Much like the more recent long-ranger named Sergei Starostin with his obsession with diacritics, Illich-Svitych had a peculiar, romantic soft spot for ejectives which he marked with an underdot in his transciptions. Markedness was violated everywhere according to his lavish brand of Proto-Nostratic and even some of the most common words in a normal human language such as pronouns and particles were replete with these articulatorily taxing ejectives. To add further irony, Allan Bomhard had recently offered an excellent alternative to Illich-Svitych's ejective-rich theory to finally address markedness problems by turning ejective stops into plain stops. Finally, real linguistics at work. Yet, since no one's perfect, Bomhard too committed the same mistake as any other linguist obsessed with the big picture over meticulous details by failing to recognize the undeniable layer of Semitic loanwords in PIE. This is why I still think that the many instances in his lexical comparanda that suspiciously fail to show anything but PIE and Afro-Asiatic evidence may be, if not complete red herrings, mere post-Nostratic loanwords.[1]
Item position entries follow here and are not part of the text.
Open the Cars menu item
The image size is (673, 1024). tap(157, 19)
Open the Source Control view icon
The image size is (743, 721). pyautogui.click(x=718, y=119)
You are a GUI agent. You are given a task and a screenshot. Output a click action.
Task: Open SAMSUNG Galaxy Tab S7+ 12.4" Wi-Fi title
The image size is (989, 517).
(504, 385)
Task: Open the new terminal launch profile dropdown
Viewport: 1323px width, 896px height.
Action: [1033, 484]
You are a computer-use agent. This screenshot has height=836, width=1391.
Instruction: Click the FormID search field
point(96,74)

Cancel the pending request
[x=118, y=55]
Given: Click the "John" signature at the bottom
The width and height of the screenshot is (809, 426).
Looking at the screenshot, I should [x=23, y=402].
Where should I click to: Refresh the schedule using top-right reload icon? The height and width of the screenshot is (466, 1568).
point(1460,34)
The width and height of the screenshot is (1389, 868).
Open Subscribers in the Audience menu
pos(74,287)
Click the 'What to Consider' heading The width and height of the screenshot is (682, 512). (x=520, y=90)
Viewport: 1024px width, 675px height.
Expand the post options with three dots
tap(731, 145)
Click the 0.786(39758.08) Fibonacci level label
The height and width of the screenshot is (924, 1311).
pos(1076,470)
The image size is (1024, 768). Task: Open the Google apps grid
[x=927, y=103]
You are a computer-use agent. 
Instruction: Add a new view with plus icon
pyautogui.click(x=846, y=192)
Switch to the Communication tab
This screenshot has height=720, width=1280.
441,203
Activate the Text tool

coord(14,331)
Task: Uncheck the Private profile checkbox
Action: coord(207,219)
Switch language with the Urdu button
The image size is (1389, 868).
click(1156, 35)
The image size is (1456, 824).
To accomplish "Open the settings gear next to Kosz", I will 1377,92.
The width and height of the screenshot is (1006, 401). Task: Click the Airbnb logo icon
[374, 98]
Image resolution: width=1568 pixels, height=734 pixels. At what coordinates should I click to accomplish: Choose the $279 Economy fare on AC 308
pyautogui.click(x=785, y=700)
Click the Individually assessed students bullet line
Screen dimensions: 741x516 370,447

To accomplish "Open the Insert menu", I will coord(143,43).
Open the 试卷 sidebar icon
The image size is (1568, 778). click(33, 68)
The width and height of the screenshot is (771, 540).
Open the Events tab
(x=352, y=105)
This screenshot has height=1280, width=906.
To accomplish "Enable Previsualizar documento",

So I wonder: Is it possible at all for Nostraticists to move forward instead of running around in circles by finally recognizing the obvious? Can we all not see that PIE and Pre-IE was surely in contact with neighbouring languages throughout its prehistoric development (just like any normal language ancient or modern)? And if we can all reason that far, then can't we start taking the time to weed out those later post-Nostratic contacts first before we publish mere conjectures about a remote paleolithic language?

NOTES
[1] Ilya Yakubovich from the Department of Linguistics in the University of California in Berkeley writes in her online article The Nostratic linguistic macrofamily: "According to Moscow scholars, he frequently confuses cognate words with later borrowings (e.g. by trying to reconstruct Nostratic numerals)."